JAXBContext is indeed thread-safe, so wrapping it with a singleton is advised. I wrote a simple singleton containing a class->context map that seems to do the job. You may also want to create a pool of [un]marshaller objects if you're application uses many threads, as these objects are not thread-safe and you may see some initialization penalties with these as well.

chetan
See my clarification - this does not help.
hstoerr
If it's taking this long to initialize a single Context, then there may not be much you can do short of profiling the JAXB code itself, as StaxMan suggested. Assuming it's not a long running application where initialization time could be somewhat ignored, you might want to look at other ORMs, though I'm not sure any would be much better in this regard.
chetan
A: 

In our case updating the JAXB libraries was a good idea. Incidentially, using the server VM instead of the client VM even in the development environment was a good idea here, even though it normally slows down server startup: since the JAXB initialization takes so much time the better compilation of the server VM helps.

hstoerr
+2  A: 

The JAXB reference implementation has a sort-of-undocumented system property for exactly this reason:

-Dcom.sun.xml.bind.v2.runtime.JAXBContextImpl.fastBoot=true

This instructs JAXB to skip the expensive process of pre-caching the various reflection muscles it needs to do the job. Instead, it will do all the reflection when the context gets used. This makes for a slower runtime, but considerably faster initialization, especially for large numbers of classes.

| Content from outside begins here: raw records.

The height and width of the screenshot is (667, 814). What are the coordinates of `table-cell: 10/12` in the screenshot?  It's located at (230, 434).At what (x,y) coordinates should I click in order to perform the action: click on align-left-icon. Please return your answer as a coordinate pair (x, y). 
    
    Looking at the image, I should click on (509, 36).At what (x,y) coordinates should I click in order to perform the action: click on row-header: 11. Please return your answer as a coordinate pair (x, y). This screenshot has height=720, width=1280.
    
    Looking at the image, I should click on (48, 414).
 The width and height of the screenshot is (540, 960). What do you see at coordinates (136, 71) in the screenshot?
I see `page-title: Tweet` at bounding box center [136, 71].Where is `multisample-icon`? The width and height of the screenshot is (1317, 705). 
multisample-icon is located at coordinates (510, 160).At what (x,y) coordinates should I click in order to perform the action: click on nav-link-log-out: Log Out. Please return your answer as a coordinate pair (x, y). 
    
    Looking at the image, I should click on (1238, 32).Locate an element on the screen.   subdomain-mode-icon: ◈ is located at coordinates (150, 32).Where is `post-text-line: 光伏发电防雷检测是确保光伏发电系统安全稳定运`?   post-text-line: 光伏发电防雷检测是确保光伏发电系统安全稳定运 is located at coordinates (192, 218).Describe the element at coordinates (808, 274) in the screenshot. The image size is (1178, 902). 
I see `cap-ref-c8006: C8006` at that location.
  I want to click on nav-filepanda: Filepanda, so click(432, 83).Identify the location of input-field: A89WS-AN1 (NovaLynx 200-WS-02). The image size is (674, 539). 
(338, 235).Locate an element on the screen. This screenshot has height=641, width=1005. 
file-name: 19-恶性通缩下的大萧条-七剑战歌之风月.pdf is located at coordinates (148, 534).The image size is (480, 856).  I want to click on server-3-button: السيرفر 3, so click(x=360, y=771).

However, one part of the speed problem is unavoidable, and that's the fact that JAXB has to load every single one of your classes, and classloading is slow. This is apparent if you create a 2nd context immediately after the first, with the same configuration - you'll see it's much, much faster, having already loaded the classes.

Also, you say that you have multiple JAXBCOntext instances because you have multiple contextpaths. Did you realise that you can put multiple context paths into a single context? You just need to pass them all as a semicolon-delimited string when you initialize the context, e.g.

JaxbContext.newInstance("a.b.c;x.y.z");

will load the contexts a.b.c and x.y.z. It likely won't make any difference to performance, though.

skaffman
Just for clarification, you need to use a colon to separate packagenames, not a semi-colon. At least with the Sun JAXB RI.